작업 목표 ▸ "Given: Open the help question mark icon" 문구가 있는 줄부터 "Click the dotted" 문구가 있는 줄까지(양 끝 줄 포함)의 데이터만 "작업"과 "결과" 두 열로 된 CSV로 바꿔 쓰세요. 데이터 하나당 한 행으로 하고, 본문은 "작업" 열에, 답은 "결과" 열에 각각 따옴표로 감싼 하나의 필드로 넣되 줄바꿈은 공백으로 바꾸세요.

원본 데이터 ▸
....
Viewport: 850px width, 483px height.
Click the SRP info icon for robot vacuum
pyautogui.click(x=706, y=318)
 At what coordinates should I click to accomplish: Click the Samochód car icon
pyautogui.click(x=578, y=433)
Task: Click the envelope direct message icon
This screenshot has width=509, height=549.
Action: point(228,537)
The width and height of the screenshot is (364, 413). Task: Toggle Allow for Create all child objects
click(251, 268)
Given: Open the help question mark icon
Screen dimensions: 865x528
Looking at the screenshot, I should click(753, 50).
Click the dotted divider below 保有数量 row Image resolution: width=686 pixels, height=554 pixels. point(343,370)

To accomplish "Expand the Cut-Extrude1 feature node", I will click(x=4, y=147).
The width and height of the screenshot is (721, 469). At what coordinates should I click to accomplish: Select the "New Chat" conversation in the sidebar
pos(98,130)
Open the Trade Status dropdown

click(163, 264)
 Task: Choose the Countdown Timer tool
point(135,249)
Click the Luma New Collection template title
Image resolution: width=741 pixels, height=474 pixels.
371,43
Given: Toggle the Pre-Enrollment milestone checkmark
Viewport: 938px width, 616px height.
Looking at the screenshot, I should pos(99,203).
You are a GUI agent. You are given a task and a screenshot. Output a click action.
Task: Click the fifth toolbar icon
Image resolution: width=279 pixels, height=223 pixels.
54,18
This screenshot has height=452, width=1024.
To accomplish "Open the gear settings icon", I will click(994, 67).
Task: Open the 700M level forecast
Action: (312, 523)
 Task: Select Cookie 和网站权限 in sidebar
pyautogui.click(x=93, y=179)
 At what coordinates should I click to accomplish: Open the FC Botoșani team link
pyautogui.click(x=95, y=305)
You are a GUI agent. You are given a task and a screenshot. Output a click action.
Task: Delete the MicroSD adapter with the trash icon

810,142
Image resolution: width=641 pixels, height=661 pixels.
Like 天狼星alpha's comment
....
답변 ▸
작업,결과
"Given: Open the help question mark icon Screen dimensions: 865x528","Looking at the screenshot, I should click(753, 50)."
"Click the dotted divider below 保有数量 row Image resolution: width=686 pixels, height=554 pixels.","point(343,370)"